Work instruction: From the first line to the last, return the data exactly as written.

START Data for processing

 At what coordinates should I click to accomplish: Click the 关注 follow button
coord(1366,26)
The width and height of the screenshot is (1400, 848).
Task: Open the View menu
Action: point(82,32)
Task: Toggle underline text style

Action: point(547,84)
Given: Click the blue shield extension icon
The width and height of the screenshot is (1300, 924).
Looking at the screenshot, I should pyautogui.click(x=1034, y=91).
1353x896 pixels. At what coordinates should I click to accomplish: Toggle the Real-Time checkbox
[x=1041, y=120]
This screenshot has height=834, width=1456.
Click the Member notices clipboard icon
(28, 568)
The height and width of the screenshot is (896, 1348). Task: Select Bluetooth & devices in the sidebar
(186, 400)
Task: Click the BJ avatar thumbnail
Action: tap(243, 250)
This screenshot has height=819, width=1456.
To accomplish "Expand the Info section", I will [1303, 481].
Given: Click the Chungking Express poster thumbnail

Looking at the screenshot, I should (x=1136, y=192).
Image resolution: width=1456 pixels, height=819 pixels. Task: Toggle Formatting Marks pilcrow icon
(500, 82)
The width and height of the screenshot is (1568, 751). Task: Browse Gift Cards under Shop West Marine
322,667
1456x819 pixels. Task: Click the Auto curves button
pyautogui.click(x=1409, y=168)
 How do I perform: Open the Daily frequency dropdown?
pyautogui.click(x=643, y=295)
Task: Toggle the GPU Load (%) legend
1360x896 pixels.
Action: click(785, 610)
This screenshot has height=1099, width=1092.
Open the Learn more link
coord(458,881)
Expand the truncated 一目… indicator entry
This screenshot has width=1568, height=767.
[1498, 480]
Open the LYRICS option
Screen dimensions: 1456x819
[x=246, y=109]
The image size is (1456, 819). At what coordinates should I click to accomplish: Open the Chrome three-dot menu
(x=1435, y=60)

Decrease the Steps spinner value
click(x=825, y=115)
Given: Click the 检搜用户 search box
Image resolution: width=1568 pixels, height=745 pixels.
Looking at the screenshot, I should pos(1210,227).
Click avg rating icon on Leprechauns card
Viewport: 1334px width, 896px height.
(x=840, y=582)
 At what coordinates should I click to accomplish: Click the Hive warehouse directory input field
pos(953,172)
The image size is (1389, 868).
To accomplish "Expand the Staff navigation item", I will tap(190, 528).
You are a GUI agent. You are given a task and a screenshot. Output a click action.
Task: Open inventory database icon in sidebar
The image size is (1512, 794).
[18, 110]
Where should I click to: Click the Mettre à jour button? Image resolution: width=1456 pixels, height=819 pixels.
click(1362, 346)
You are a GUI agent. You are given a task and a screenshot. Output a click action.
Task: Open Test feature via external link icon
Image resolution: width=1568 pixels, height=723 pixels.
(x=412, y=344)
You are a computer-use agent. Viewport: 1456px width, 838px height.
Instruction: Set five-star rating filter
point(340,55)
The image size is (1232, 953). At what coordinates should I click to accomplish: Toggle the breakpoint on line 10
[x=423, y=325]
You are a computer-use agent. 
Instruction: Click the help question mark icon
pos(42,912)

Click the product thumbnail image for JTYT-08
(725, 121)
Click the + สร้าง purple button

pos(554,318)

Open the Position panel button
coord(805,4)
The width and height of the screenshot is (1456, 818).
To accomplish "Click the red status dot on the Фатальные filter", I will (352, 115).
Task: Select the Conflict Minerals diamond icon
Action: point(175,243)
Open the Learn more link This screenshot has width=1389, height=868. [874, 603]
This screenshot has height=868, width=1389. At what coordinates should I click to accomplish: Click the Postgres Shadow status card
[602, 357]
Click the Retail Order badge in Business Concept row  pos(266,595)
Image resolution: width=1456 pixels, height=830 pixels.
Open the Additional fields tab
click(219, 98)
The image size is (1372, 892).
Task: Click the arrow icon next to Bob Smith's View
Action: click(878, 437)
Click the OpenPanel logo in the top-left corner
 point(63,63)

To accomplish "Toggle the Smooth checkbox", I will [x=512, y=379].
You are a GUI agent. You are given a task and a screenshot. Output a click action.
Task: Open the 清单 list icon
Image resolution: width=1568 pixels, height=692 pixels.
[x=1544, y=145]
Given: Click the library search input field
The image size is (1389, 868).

END Data for processing

Exercise output:
 At what coordinates should I click to accomplish: Click the 关注 follow button
coord(1366,26)
The width and height of the screenshot is (1400, 848).
Task: Open the View menu
Action: point(82,32)
Task: Toggle underline text style

Action: point(547,84)
Given: Click the blue shield extension icon
The width and height of the screenshot is (1300, 924).
Looking at the screenshot, I should pyautogui.click(x=1034, y=91).
1353x896 pixels. At what coordinates should I click to accomplish: Toggle the Real-Time checkbox
[x=1041, y=120]
This screenshot has height=834, width=1456.
Click the Member notices clipboard icon
(28, 568)
The height and width of the screenshot is (896, 1348). Task: Select Bluetooth & devices in the sidebar
(186, 400)
Task: Click the BJ avatar thumbnail
Action: tap(243, 250)
This screenshot has height=819, width=1456.
To accomplish "Expand the Info section", I will [1303, 481].
Given: Click the Chungking Express poster thumbnail

Looking at the screenshot, I should (x=1136, y=192).
Image resolution: width=1456 pixels, height=819 pixels. Task: Toggle Formatting Marks pilcrow icon
(500, 82)
The width and height of the screenshot is (1568, 751). Task: Browse Gift Cards under Shop West Marine
322,667
1456x819 pixels. Task: Click the Auto curves button
pyautogui.click(x=1409, y=168)
 How do I perform: Open the Daily frequency dropdown?
pyautogui.click(x=643, y=295)
Task: Toggle the GPU Load (%) legend
1360x896 pixels.
Action: click(785, 610)
This screenshot has height=1099, width=1092.
Open the Learn more link
coord(458,881)
Expand the truncated 一目… indicator entry
This screenshot has width=1568, height=767.
[1498, 480]
Open the LYRICS option
Screen dimensions: 1456x819
[x=246, y=109]
The image size is (1456, 819). At what coordinates should I click to accomplish: Open the Chrome three-dot menu
(x=1435, y=60)

Decrease the Steps spinner value
click(x=825, y=115)
Given: Click the 检搜用户 search box
Image resolution: width=1568 pixels, height=745 pixels.
Looking at the screenshot, I should pos(1210,227).
Click avg rating icon on Leprechauns card
Viewport: 1334px width, 896px height.
(x=840, y=582)
 At what coordinates should I click to accomplish: Click the Hive warehouse directory input field
pos(953,172)
The image size is (1389, 868).
To accomplish "Expand the Staff navigation item", I will tap(190, 528).
You are a GUI agent. You are given a task and a screenshot. Output a click action.
Task: Open inventory database icon in sidebar
The image size is (1512, 794).
[18, 110]
Where should I click to: Click the Mettre à jour button? Image resolution: width=1456 pixels, height=819 pixels.
click(1362, 346)
You are a GUI agent. You are given a task and a screenshot. Output a click action.
Task: Open Test feature via external link icon
Image resolution: width=1568 pixels, height=723 pixels.
(x=412, y=344)
You are a computer-use agent. Viewport: 1456px width, 838px height.
Instruction: Set five-star rating filter
point(340,55)
The image size is (1232, 953). At what coordinates should I click to accomplish: Toggle the breakpoint on line 10
[x=423, y=325]
You are a computer-use agent. 
Instruction: Click the help question mark icon
pos(42,912)

Click the product thumbnail image for JTYT-08
(725, 121)
Click the + สร้าง purple button

pos(554,318)

Open the Position panel button
coord(805,4)
The width and height of the screenshot is (1456, 818).
To accomplish "Click the red status dot on the Фатальные filter", I will (352, 115).
Task: Select the Conflict Minerals diamond icon
Action: point(175,243)
Open the Learn more link This screenshot has width=1389, height=868. [874, 603]
This screenshot has height=868, width=1389. At what coordinates should I click to accomplish: Click the Postgres Shadow status card
[602, 357]
Click the Retail Order badge in Business Concept row  pos(266,595)
Image resolution: width=1456 pixels, height=830 pixels.
Open the Additional fields tab
click(219, 98)
The image size is (1372, 892).
Task: Click the arrow icon next to Bob Smith's View
Action: click(878, 437)
Click the OpenPanel logo in the top-left corner
 point(63,63)

To accomplish "Toggle the Smooth checkbox", I will [x=512, y=379].
You are a GUI agent. You are given a task and a screenshot. Output a click action.
Task: Open the 清单 list icon
Image resolution: width=1568 pixels, height=692 pixels.
[x=1544, y=145]
Given: Click the library search input field
The image size is (1389, 868).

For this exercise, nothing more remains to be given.